Pour la première fois, Xbox propose un stand entièrement accessible aux personnes à mobilité réduite à la Paris Games Week ainsi que des manettes adaptatives pour chaque jeu présenté. Qu’en pensez-vous ?
Capgame a participé aux premières réflexions concernant le stand. L’accessibilité pour les handicaps moteurs représente un grand pas en avant. Microsoft fait des efforts significatifs pour favoriser la participation des joueurs handi comme en témoigne l’exemple de la manette adaptative Xbox. C’est très positif et cohérent, et cela va permettre de rétablir le contact avec des joueurs et des populations qui sont involontairement exclus. Nous avons d’ailleurs eu l’occasion de beaucoup tester la manette adaptative ces dernières semaines, et nous nous en servons dans toutes nos actions. C’est un objet qui répond à un vrai besoin et qui a été intelligemment conçu. Toutes les phases de réflexion et de conception ont été réalisées avec des joueurs handi et des associations internationales, autrement dit des experts mondiaux. Avant la sortie de cette manette, on pouvait parvenir à des résultats similaires, mais il fallait des accessoires divers et variés, fabriqués par différents constructeurs et qui n’étaient pas toujours compatibles. La manette adaptative simplifie à l’extrême ce processus : c’est du « plug-and-play ». La présence des nombreuses prises jacks à l’arrière permet également d’adapter facilement les configurations quelles que soient les situations de handicap rencontrées.

Microsoft organise sa toute première FanFest Xbox en France en marge de la PGW. L’intégralité des recettes sera reversée à Capgame. Quelles actions allez-vous mener grâce à ces fonds ?
Nous avons appris la nouvelle comme tout le monde, sur Twitter. Nous ignorions tout de cette initiative. Bien sûr, nous sommes ravis de ce geste fort, d’une incroyable générosité.

Grâce à ces fonds, nous allons pouvoir mener plusieurs projets à bien, à commencer par nos actions de formation. Nous avons besoin de matériel spécifique pour aller voir les développeurs et leur présenter les handicaps, leur expliquer ce qu’est un jeu accessible et ce qui existe comme matériel. L’idée est d’aller dans les studios avec du matériel que l’on peut mettre en œuvre très rapidement pour faire des démonstrations. Pour cela, nous devons acheter des consoles, des PC gamers, des bras articulés, des contacteurs… L’industrie du jeu vidéo est très demandeuse de cette sensibilisation.

Pour la deuxième année consécutive, Capgame exposera à la Paris Games Week. Quel est le programme des activités sur votre stand ?
Comme l’année dernière, notre objectif est d’avoir une présence pour faire passer nos messages sur l’accessibilité des jeux vidéo, l’existence des joueurs handi et leur envie de jouer. À ce titre, nous proposons tout au long du salon des animations autour de la notion de « jouer autrement ». Nous organisons également un tournoi de eSport inclusif sur FIFA le samedi 27 octobre.

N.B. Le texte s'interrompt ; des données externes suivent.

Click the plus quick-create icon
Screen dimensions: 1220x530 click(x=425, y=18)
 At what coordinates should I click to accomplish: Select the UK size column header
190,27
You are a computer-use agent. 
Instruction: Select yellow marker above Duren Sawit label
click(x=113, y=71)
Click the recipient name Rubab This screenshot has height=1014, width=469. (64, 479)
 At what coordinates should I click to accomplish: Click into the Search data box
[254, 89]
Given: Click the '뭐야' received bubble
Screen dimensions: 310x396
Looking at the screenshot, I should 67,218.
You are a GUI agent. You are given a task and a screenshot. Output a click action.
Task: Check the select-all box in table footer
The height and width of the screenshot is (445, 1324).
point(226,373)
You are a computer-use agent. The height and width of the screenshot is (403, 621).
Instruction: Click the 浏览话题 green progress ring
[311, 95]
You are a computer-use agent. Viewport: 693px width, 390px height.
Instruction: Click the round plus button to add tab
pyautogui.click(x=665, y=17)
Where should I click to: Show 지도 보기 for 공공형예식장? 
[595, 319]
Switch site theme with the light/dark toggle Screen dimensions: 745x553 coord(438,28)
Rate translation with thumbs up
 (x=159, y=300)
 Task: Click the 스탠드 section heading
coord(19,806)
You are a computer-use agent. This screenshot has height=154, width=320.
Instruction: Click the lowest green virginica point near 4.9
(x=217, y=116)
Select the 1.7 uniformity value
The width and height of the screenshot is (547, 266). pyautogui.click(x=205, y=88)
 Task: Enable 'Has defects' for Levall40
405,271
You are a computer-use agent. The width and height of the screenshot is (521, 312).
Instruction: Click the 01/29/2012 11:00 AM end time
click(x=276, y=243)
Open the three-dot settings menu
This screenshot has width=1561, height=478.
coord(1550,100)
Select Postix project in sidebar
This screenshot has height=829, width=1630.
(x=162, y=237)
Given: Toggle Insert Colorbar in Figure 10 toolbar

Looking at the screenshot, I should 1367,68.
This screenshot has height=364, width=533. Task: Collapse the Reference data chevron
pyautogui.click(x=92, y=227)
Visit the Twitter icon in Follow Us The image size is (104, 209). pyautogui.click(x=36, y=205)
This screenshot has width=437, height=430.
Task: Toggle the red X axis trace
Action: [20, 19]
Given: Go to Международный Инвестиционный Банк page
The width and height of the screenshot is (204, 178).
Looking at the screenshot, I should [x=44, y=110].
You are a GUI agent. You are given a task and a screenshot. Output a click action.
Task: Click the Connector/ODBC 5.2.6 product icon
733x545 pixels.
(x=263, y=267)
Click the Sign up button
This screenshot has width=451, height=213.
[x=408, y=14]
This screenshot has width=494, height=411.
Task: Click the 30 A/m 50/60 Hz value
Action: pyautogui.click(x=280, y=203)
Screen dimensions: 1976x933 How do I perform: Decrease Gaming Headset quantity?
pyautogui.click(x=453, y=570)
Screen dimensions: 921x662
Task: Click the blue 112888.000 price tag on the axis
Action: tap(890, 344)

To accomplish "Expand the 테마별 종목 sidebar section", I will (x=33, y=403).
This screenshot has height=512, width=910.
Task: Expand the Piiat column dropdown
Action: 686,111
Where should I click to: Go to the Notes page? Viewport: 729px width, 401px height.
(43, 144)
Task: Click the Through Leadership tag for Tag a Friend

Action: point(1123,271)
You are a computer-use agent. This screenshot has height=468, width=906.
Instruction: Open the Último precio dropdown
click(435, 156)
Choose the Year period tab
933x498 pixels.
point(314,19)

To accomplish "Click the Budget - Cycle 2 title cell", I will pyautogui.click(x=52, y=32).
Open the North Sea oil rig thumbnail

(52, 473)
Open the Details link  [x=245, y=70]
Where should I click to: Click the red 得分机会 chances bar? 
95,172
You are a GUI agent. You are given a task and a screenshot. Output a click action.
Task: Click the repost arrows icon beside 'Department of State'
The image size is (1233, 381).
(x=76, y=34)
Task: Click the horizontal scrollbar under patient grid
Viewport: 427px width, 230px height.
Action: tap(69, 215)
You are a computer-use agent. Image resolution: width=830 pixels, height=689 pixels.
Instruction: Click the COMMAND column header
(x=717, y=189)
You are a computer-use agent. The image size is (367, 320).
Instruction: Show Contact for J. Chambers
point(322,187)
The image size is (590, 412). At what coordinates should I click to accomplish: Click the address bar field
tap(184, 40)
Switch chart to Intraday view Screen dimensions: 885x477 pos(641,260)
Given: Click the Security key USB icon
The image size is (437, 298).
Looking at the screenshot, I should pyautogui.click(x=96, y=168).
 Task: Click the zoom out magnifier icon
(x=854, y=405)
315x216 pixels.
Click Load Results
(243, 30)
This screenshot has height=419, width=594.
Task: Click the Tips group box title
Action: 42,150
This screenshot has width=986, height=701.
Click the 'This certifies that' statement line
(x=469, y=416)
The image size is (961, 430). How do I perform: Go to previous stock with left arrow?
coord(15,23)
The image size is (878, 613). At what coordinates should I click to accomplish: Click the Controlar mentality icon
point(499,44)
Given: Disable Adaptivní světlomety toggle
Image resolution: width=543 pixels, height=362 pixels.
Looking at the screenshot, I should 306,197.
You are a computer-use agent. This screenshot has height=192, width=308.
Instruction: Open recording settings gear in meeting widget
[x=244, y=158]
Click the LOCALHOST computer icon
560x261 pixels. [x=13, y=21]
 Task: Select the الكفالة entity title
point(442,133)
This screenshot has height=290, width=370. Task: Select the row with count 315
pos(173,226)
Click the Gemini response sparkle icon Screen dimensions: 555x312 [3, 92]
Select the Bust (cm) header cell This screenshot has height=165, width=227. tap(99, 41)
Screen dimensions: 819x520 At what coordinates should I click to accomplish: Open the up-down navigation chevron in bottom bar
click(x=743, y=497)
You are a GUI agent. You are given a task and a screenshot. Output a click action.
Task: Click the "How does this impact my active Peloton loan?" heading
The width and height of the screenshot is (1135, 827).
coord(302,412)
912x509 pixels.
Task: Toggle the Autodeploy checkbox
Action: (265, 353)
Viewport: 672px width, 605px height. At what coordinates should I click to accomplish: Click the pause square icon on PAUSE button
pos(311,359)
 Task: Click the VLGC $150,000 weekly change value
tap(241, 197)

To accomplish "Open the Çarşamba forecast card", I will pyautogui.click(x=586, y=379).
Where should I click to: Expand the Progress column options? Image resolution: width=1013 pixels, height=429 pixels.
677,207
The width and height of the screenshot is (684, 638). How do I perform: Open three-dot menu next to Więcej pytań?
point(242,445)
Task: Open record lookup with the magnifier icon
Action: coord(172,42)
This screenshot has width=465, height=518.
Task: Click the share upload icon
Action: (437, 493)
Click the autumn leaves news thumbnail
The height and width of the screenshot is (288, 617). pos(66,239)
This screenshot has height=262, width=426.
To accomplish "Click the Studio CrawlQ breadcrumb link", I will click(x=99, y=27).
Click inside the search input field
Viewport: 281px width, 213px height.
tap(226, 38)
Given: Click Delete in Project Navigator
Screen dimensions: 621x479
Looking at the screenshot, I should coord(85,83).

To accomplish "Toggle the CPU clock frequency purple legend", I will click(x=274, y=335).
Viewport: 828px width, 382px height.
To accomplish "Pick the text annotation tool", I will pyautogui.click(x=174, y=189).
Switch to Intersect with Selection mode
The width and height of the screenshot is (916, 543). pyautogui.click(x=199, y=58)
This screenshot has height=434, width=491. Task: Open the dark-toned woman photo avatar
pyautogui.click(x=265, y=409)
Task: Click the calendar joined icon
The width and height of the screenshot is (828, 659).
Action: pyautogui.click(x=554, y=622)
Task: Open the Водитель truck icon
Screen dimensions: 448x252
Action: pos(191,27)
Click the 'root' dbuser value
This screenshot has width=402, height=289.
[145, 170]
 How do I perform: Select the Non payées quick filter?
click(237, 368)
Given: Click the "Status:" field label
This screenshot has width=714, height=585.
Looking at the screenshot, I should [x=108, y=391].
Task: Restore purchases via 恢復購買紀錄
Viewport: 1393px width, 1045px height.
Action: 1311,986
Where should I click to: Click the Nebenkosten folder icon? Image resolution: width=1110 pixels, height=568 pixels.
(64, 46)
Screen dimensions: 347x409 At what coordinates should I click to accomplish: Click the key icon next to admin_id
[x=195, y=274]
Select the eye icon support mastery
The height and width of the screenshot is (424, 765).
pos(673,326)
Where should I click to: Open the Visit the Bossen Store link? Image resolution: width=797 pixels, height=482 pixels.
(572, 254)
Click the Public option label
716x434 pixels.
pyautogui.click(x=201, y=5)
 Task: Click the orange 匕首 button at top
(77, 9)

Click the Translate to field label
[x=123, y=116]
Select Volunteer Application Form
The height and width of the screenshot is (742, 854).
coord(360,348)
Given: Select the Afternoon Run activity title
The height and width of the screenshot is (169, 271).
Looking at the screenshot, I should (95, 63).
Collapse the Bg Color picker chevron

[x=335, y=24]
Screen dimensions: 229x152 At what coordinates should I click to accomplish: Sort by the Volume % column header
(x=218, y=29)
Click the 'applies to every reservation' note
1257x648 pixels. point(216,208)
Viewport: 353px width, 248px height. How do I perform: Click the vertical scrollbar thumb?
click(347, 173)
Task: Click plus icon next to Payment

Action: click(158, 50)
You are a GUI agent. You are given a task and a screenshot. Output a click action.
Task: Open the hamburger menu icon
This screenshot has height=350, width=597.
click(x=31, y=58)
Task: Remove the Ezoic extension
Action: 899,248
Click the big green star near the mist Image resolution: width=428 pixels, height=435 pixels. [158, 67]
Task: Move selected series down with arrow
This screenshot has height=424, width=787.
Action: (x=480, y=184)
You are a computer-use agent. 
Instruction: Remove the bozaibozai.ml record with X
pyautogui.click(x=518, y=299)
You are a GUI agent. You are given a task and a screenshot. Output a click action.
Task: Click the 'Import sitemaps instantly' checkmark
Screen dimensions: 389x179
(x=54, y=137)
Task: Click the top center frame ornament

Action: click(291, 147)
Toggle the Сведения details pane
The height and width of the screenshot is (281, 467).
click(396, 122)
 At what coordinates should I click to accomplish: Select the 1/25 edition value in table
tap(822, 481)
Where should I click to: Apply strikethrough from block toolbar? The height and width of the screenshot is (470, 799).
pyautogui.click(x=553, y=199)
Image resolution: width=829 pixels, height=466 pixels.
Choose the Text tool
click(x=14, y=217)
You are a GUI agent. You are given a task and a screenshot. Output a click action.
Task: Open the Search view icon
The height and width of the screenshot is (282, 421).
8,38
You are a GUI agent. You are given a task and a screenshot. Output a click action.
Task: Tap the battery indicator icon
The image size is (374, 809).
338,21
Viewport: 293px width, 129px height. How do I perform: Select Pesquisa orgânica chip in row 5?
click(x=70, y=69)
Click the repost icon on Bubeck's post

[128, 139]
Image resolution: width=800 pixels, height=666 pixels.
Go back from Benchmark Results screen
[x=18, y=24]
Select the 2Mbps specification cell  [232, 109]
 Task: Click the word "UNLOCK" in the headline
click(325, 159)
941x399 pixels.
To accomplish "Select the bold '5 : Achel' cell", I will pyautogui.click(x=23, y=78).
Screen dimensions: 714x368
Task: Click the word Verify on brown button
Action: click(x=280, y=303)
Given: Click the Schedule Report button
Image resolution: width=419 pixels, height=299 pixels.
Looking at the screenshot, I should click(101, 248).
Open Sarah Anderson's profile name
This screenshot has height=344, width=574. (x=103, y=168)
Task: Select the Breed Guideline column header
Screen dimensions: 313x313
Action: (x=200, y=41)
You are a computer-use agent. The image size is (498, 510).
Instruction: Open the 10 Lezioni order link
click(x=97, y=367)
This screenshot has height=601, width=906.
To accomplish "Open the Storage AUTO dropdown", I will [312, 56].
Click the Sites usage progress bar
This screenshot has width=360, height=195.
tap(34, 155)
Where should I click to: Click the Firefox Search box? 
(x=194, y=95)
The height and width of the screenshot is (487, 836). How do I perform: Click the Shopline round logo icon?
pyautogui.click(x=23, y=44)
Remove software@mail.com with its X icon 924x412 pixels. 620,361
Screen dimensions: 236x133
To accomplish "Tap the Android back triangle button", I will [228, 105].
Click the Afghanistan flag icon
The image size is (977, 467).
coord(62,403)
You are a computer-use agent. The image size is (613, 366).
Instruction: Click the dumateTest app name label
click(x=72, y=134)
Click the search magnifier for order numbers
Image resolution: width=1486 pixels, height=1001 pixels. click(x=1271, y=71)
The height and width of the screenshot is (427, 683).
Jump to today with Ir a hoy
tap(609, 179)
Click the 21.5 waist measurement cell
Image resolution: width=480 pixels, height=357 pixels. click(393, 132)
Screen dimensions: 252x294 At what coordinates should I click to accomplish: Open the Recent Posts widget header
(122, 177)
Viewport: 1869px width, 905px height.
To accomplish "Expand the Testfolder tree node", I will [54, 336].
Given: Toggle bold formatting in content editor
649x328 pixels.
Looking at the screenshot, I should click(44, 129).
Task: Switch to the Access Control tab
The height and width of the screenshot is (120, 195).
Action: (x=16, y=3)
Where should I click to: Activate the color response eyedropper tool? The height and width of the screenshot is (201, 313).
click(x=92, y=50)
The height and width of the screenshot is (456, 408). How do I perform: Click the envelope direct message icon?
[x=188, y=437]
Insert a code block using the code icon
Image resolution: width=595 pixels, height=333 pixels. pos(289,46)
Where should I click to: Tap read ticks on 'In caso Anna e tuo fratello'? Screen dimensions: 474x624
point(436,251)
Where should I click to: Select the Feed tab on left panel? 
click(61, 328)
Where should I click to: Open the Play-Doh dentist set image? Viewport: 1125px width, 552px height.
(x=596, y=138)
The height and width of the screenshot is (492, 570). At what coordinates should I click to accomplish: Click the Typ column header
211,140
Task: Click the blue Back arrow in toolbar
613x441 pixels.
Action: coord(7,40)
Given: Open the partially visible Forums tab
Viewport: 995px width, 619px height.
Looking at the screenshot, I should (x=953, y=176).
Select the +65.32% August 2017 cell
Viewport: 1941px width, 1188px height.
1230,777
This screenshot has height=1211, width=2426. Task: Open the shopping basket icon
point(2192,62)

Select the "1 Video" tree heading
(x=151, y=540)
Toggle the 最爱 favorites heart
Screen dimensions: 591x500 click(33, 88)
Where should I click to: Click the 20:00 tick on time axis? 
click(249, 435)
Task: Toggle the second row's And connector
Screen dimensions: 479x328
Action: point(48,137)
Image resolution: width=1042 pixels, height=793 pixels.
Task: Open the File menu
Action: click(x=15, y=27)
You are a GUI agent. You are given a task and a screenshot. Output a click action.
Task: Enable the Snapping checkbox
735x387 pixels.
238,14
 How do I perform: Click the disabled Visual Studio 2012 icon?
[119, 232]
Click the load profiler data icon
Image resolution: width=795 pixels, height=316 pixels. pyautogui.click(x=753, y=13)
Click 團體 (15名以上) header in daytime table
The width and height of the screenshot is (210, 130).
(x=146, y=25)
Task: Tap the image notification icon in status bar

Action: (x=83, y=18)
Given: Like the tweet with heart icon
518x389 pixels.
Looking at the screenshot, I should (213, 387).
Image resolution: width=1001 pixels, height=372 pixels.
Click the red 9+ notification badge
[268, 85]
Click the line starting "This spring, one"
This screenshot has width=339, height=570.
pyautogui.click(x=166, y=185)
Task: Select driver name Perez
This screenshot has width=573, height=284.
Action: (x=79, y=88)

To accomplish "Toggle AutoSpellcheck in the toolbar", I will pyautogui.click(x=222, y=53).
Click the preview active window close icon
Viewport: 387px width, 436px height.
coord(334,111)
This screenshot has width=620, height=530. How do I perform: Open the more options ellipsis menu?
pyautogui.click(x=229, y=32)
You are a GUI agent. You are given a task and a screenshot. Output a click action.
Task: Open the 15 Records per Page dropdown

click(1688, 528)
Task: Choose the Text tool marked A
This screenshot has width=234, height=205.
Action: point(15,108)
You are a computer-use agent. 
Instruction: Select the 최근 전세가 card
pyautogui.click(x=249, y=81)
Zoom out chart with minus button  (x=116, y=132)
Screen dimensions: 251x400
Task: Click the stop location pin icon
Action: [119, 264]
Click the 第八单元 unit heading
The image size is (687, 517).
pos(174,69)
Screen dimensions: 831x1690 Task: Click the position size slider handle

Quelles actions peut-on entreprendre pour améliorer encore l’accessibilité dans le jeu vidéo ?
On peut distinguer deux niveaux d’intervention : un niveau opérationnel concernant l’accessibilité, et un niveau plus global sur l’inclusion. Les actions en matière d’accessibilité visent à compenser un handicap visuel ou moteur par le développement de logiciel, de matériel ou par des gameplays alternatifs. La notion d’inclusion est bien plus large. Il s’agit d’englober toutes les personnes qui sont a priori exclues. Cela concerne donc bien sûr les personnes handicapées, mais aussi celles qui ont des troubles sociaux ou encore les personnes âgées. Comment peut-on leur simplifier l’accès à des jeux vidéo qui ont un certain coût ? L’objectif est d’imaginer une industrie du jeu vidéo qui tienne compte de toute la diversité des populations.